Ou est-ce moi qui l'invoque?

Me revoilà possédé.

 
...
[A suivre]









vendredi 15 octobre 2010

En l'absence de rose

   J'ai cherché une couleur qui te conviendrait, mais tu n'étais plus là pour choisir. La porte est restée ouverte sur cette rue qui s'écoule, me laissant à mes souvenirs. Mais dans l'impossibilité de les nourrir, je m'oublie, j'oublie. Je croyais te chercher, mais dès que j'ai mis un pied dehors, j'ai perdu mon adresse et contre le flux des rues, je ne pouvais plus revenir. Je crois que la porte est restée ouverte mais je n'ai plus envie de la retrouver. Les lumières dans les boulevards me semblent plus prometteuses, plus attirantes. Il me semble te croiser souvent quand le zinc s'incurve légèrement dans la chaleur des bars. Mais peut-être que ce n'est pas toi. Il faut dire que je ne me souviens plus très bien de la coupe de tes cheveux, de l'exacte couleur de tes yeux.

   En l'absence de rose, toutes les couleurs se compliquent et chacune se rêve arc en ciel et puis pont vers l'horizon. Et moi, qui crois pouvoir tout attraper, je m'engouffre dans tous les chemins et poursuit tous les scintillements. C'est si beau, la nuit dans la lumière, loin de chez soi. Surtout quand on a définitivement oublié le chemin pour retourner chez soi et qu'on a oublié ce qu'est un lit, surtout un lit sans toi. Je ne me souviens plus je crois ni de toi, ni de la couleur de nos draps. Peu importe, parce que celle qui me sourit au bout du zinc, c'est sûrement toi. Même si je ne te reconnais pas. Détrompe toi, je ne te cherche pas et ne cherche pas le chemin pour revenir chez toi, chez nous ou chez moi. Un baiser suffira. Et la nuit est encore jeune, éternelle peut-être, cette fois. je regarde dehors. Et la rue est une folle rivière qui ne meurt pas. Du ciel pleuvent des clochards, des fées et des rois. Je les entends deviser au bord du fleuve et décrire un monde qui ne sera pas. Je titube un peu pour me tenir enfin droit et parmi eux, je me forge une sagesse, affûte mes rêves et brûle sur un autel quelques images saintes que j'ai dû ramasser ici et là.

• • • • •

## À faire
#1 Reprenez le passage du texte « En l'absence de rose » qui s'ouvre sur les mots contenant « J'ai cherché une » et se ferme sur « de tes yeux. », en substituant « comptoir » à « zinc ».
#2 Les affirmations suivantes concordent-elles avec le texte « En l'absence de rose » ? Répondez par oui ou par non à chacune, en citant les mots du texte qui tranchent.
(a) La personne qui parle se rappelle parfaitement la couleur des yeux de l'autre.
(b) La rue est décrite comme une rivière.
(c) La porte est restée fermée.
Ces enregistrements forment un matériau distinct du texte.

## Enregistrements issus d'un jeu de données
• • • • •

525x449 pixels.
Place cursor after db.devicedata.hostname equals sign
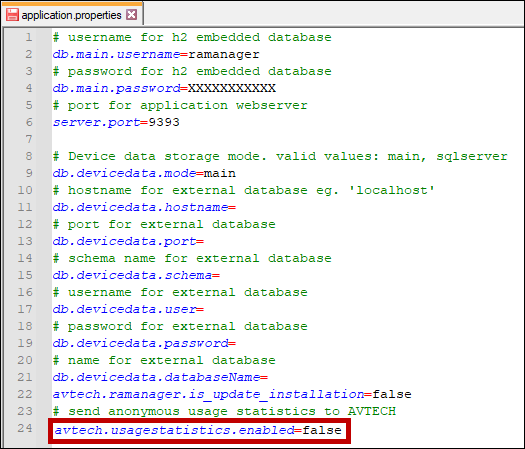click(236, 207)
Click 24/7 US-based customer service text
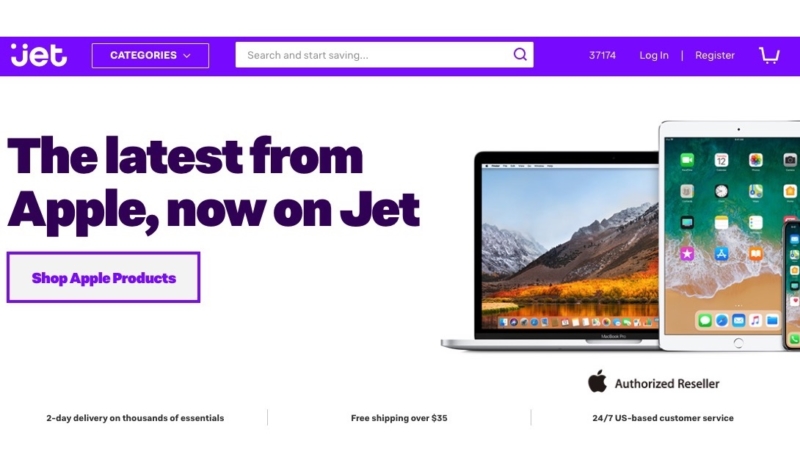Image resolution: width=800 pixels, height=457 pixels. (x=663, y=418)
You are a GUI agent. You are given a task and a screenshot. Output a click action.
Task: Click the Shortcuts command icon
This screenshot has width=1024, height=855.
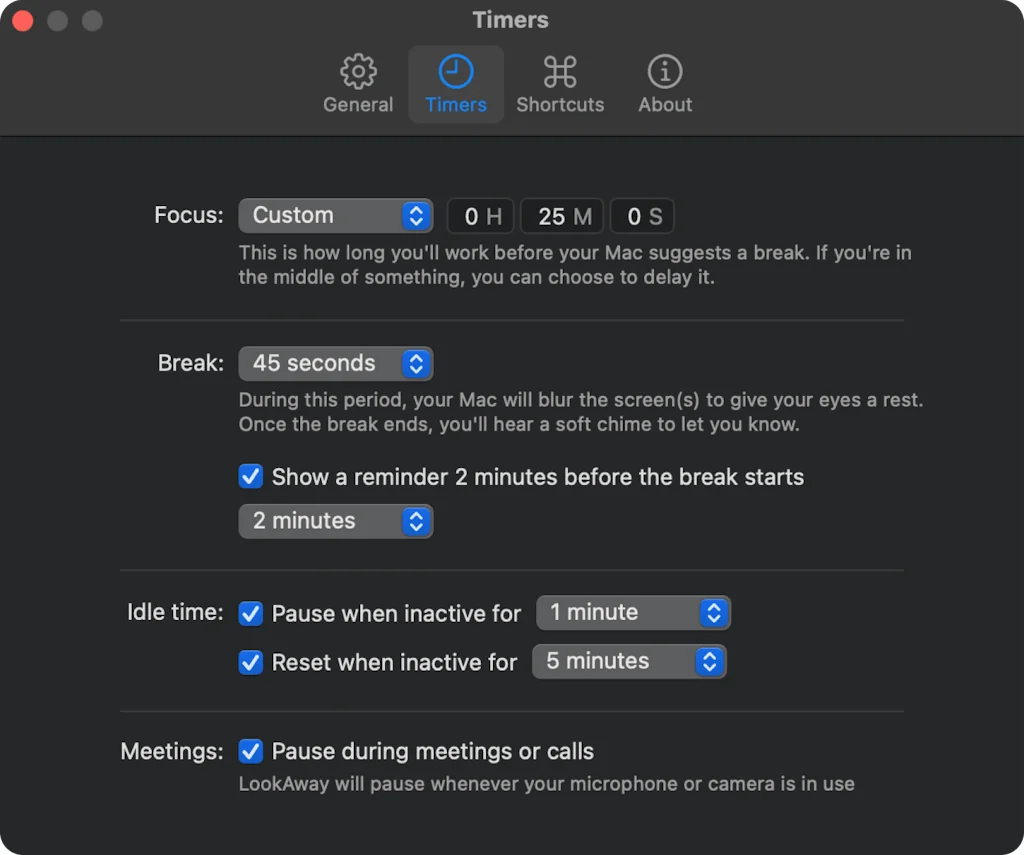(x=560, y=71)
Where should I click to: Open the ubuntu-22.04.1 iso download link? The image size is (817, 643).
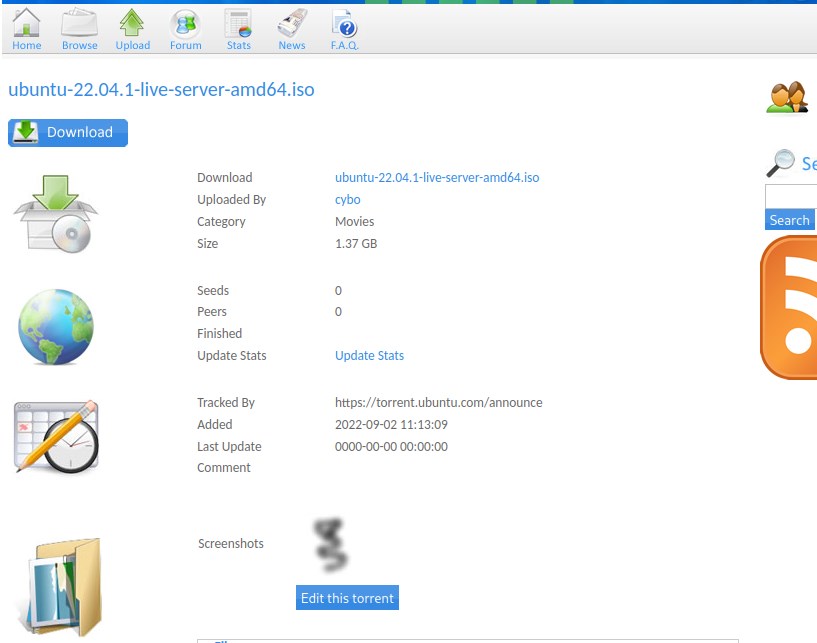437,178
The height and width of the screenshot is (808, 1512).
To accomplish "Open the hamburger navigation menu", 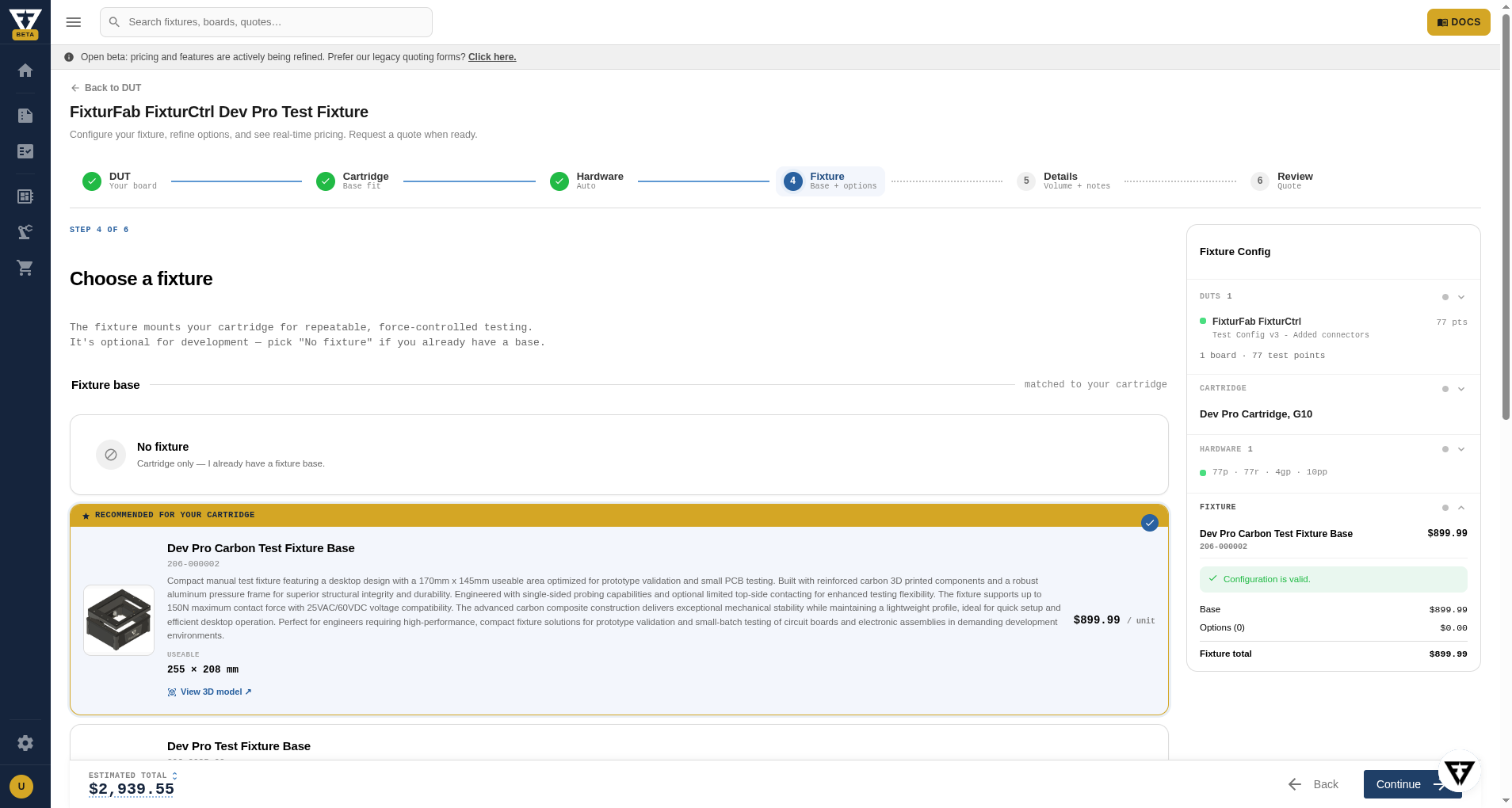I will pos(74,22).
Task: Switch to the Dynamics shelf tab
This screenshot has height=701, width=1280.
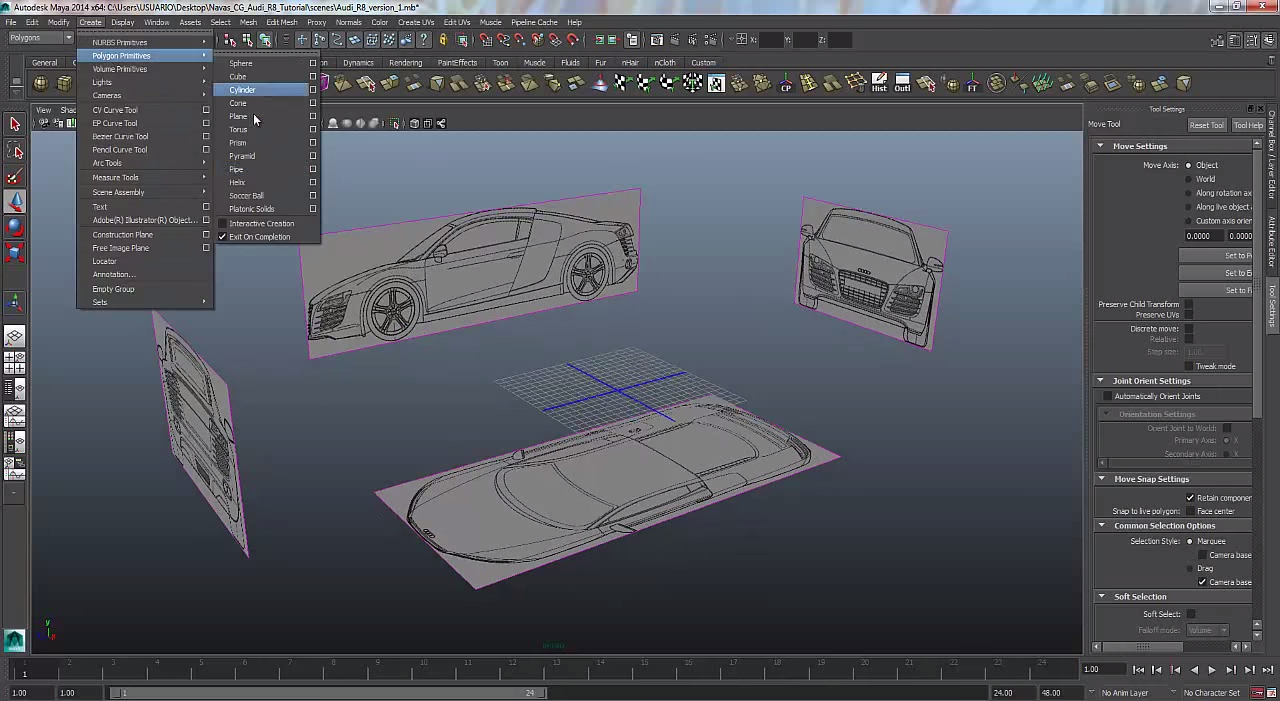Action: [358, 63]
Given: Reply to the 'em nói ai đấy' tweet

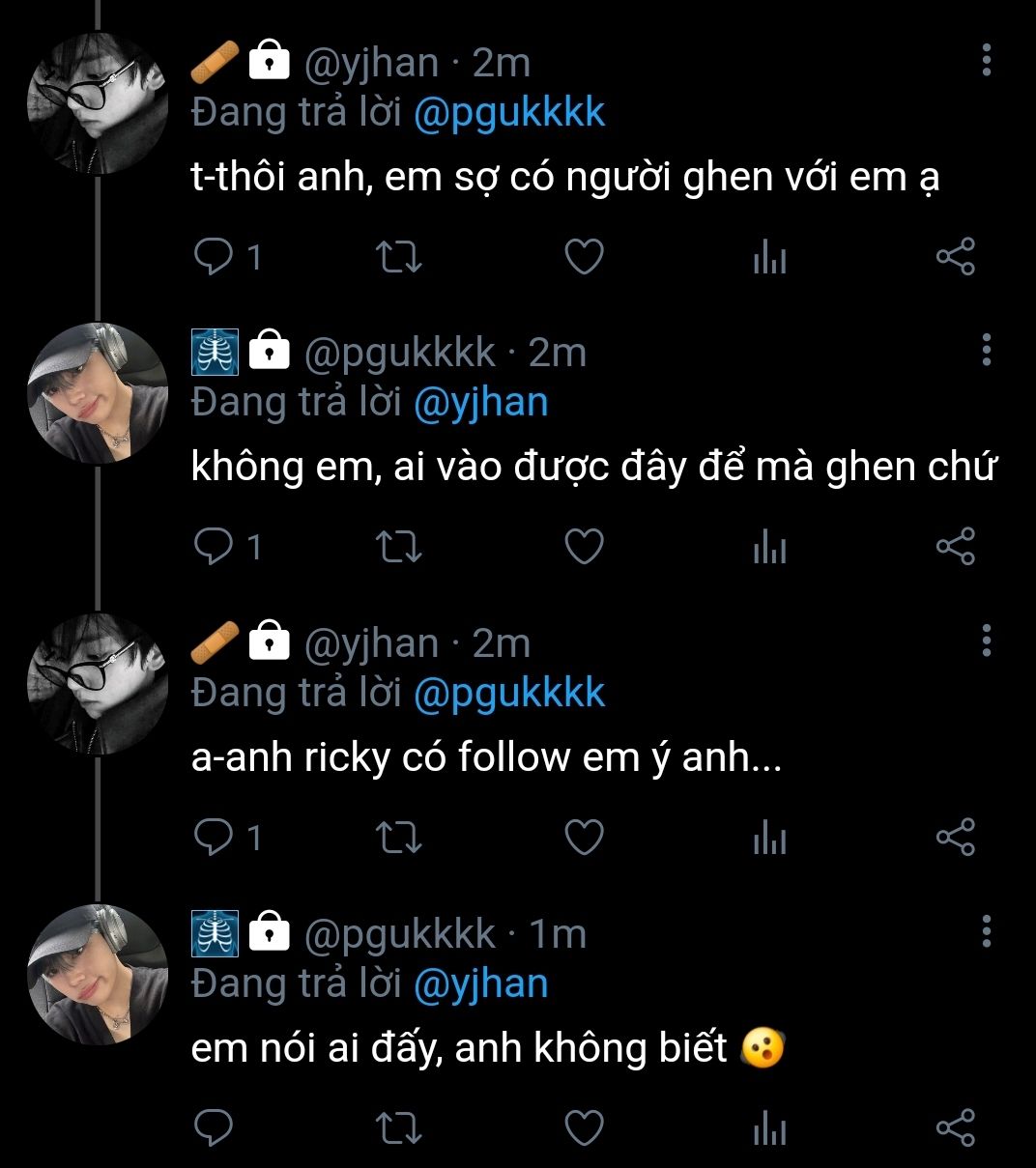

• • • • •

## Réponses par tâche
#1
J'ai cherché une couleur qui te conviendrait, mais tu n'étais plus là pour choisir. La porte est restée ouverte sur cette rue qui s'écoule, me laissant à mes souvenirs. Mais dans l'impossibilité de les nourrir, je m'oublie, j'oublie. Je croyais te chercher, mais dès que j'ai mis un pied dehors, j'ai perdu mon adresse et contre le flux des rues, je ne pouvais plus revenir. Je crois que la porte est restée ouverte mais je n'ai plus envie de la retrouver. Les lumières dans les boulevards me semblent plus prometteuses, plus attirantes. Il me semble te croiser souvent quand le comptoir s'incurve légèrement dans la chaleur des bars. Mais peut-être que ce n'est pas toi. Il faut dire que je ne me souviens plus très bien de la coupe de tes cheveux, de l'exacte couleur de tes yeux.

#2
(a) Non : « je ne me souviens plus très bien de la coupe de tes cheveux, de l'exacte couleur de tes yeux ».
(b) Oui : « Et la rue est une folle rivière qui ne meurt pas. »
(c) Non : « La porte est restée ouverte sur cette rue qui s'écoule ».